--- Dataset entries ---
____________________

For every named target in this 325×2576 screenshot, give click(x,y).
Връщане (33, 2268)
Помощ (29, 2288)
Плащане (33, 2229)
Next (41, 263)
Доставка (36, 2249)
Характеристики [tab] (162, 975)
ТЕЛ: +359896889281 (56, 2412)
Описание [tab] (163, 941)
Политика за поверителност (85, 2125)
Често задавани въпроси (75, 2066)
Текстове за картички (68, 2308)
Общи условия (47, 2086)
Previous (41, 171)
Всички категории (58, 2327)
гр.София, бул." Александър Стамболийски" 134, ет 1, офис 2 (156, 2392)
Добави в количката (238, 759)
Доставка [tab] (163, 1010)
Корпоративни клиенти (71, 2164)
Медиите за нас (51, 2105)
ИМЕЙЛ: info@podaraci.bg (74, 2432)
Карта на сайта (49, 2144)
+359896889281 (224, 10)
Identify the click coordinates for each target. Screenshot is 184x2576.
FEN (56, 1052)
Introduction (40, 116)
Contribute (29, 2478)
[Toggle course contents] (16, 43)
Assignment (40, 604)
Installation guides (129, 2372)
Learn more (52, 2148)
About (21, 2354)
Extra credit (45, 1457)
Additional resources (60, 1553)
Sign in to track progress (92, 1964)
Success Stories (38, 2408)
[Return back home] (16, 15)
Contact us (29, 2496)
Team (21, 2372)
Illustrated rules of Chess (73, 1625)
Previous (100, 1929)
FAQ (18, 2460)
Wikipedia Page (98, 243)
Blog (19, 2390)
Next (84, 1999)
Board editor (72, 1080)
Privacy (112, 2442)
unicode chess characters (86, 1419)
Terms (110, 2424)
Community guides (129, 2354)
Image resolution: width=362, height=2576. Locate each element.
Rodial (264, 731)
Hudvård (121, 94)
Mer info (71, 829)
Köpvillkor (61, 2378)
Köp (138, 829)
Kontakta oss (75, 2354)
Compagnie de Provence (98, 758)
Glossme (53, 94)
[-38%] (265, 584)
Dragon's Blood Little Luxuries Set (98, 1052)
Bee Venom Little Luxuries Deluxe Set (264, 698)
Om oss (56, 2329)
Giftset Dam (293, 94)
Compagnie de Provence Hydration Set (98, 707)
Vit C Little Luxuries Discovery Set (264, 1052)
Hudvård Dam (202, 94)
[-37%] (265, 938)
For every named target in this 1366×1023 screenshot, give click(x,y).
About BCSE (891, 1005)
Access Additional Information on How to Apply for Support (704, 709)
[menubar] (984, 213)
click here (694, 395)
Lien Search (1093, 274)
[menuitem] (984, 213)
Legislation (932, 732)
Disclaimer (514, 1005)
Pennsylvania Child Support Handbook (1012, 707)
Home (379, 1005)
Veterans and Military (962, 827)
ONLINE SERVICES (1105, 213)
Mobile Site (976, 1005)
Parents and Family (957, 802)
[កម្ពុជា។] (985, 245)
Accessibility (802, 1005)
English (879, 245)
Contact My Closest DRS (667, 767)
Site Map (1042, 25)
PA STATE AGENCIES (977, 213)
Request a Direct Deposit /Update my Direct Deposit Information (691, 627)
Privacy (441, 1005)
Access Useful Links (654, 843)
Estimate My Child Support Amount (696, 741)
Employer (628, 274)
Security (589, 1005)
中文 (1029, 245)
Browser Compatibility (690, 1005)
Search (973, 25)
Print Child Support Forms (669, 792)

____________________

Would you retype the lines above from the one with "[Toggle course contents] (16, 43)" down to the one with "Success Stories (38, 2408)", word for word, both ends included and no other lines?

[Toggle course contents] (16, 43)
Assignment (40, 604)
Installation guides (129, 2372)
Learn more (52, 2148)
About (21, 2354)
Extra credit (45, 1457)
Additional resources (60, 1553)
Sign in to track progress (92, 1964)
Success Stories (38, 2408)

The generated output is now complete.